Transcribe literalmente el fragmento del relato sobre la sucursal bancaria que va desde "Me quedo un" hasta "-Acompáñeme.".

Texto proporcionado:
:::::

El otro día me sucedió esto en una sucursal bancaria, cuando iba a depositar un dinero para realizar un pago.
Como Internet está en una fase muy embrionaria en el uso cotidiano de la banca, aquí la gente acude a las oficinas de su entidad financiera a realizar todo tipo de operaciones, con el consecuente colapso de las mismas. Así que es habitual ver las sucursales abarrotadas de decenas de clientes que no sólo permanecen de pie haciendo la cola de rigor sino también ocupando las filas de asientos que es habitual encontrar en la mayoría de los establecimientos. Ante tal espectáculo se me ocurrió tomar discretamente una foto con una pequeña cámara que llevaba, del tamaño de un teléfono móvil. Después me puse a rellenar el papel para hacer el depósito y al acabar, justo detrás de mí, un policía de metro noventa, vestido con uniforme azul, chaleco antibalas y pistola atada con un cincho al muslo de su pierna me estaba esperando. No sé de dónde había salido, pero sí puedo asegurar que cuando yo entré no estaba allí. Me dice:
-Su cédula, por favor.
Me quedo un poco extrañado. No sé por qué me pide la identificación, pero le doy sin rechistar mi pasaporte. Lo abre, lo observa, lo gira, lo manosea. Me mira y me vuelve a decir:
-Acompáñeme.

:::::

Datos sin procesar:
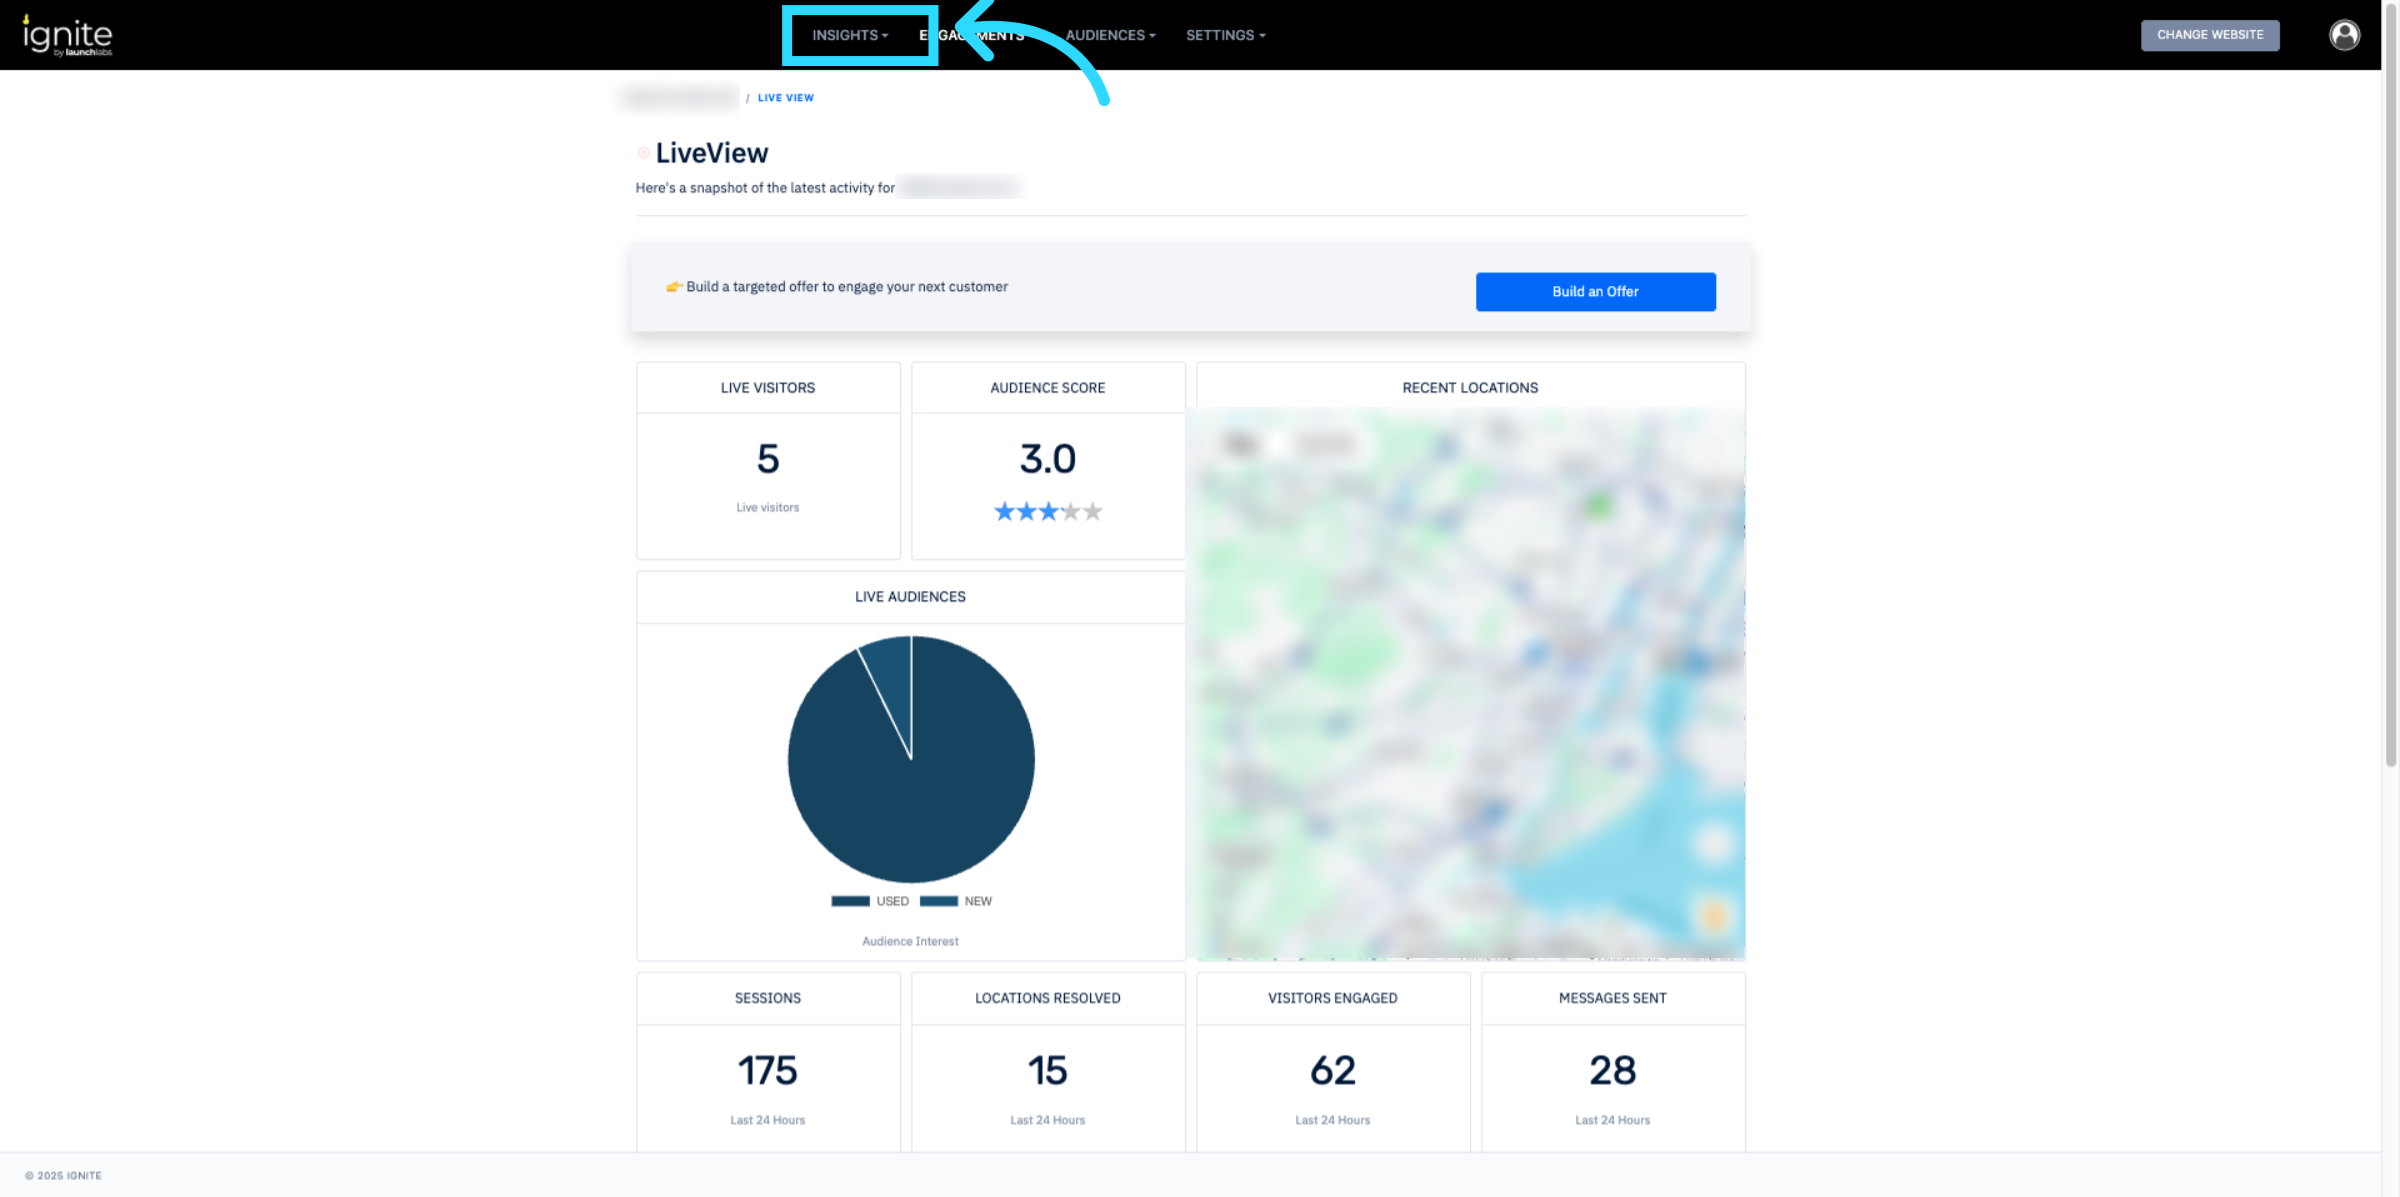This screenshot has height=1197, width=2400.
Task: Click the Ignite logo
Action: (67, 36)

:::::

Respuesta:
Me quedo un poco extrañado. No sé por qué me pide la identificación, pero le doy sin rechistar mi pasaporte. Lo abre, lo observa, lo gira, lo manosea. Me mira y me vuelve a decir:
-Acompáñeme.